The Pope gave this warning Saturday when he received in audience the judges and lawyers of the Roman Rota, the Church's central appellate court.
The greatest number of appeals are petitions for the declaration of nullity of the marriage. The Catholic Church, while holding that marriage is indissoluble and therefore excluding the possibility of divorce, recognizes that in certain situations the celebration of a marriage is invalid.
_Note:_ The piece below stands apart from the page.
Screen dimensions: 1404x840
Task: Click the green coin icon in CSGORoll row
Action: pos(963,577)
Such cases include weddings that took place under threats.
In his address, the Holy Father spoke about the "moral dimension" of all those involved in the ecclesiastical juridical processes, which as in the case of civil ones, might be influenced by "individual or collective interests," inducing "the parties to take recourse to forms of falsehood or even corruption."
Such pressures might be aimed to obtaining "a favorable decision," namely, that the ecclesiastical courts declare the nullity of the marriage, the Pope said.
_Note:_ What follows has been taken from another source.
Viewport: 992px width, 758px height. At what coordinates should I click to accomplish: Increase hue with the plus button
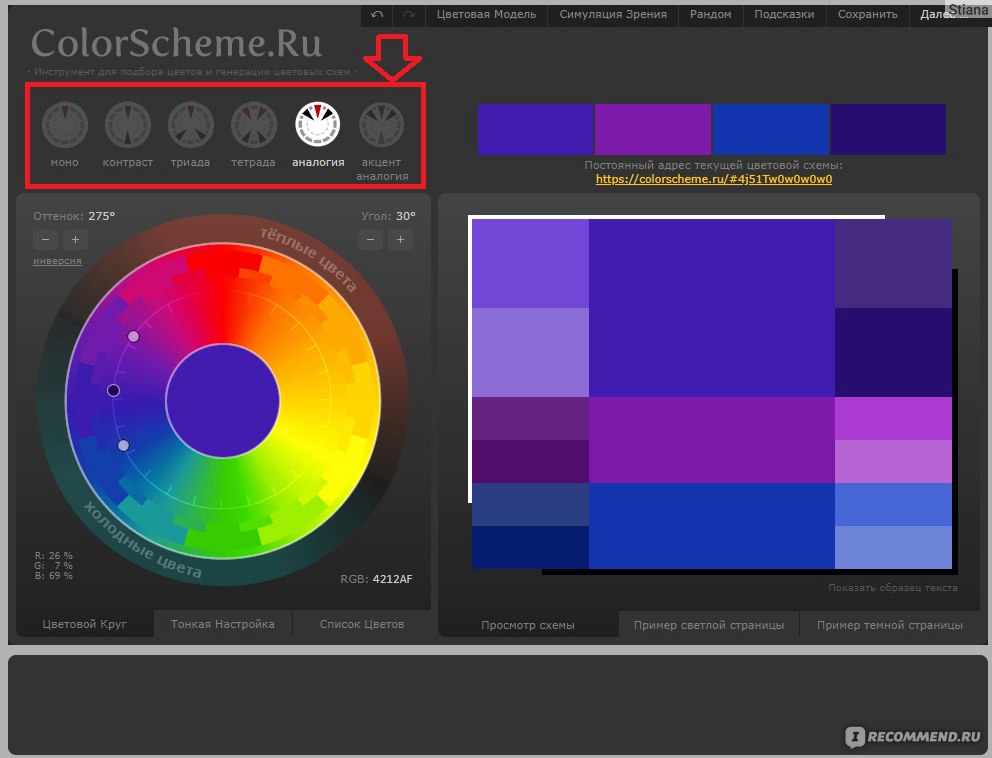[76, 240]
"From this risk, not even canonical processes are exempt, in which an effort is made to know the truth about the existence or nonexistence of a marriage," he noted.
"In the name of alleged pastoral needs, voices have been raised to propose that unions that have totally failed be declared invalid. To obtain this result it is suggested that recourse be taken to the expedient of maintaining the procedural appearances," the Holy Father said.
These proposals or pressures, he stressed, are against "the most elementary principles of the normative and magisterium of the Church."
John Paul II in particular addressed the bishops who name the ecclesiastical judges, and the judges themselves, to remind them that "the deontology of the judge has its inspirational criteria in the love of truth."
"Therefore, he must be convinced first of all that the truth exists," the Pope said. "One must resist fear of the truth, which at times might stem from fear of wounding persons. The truth, which is Christ himself, frees us from all forms of compromise with prejudiced lies."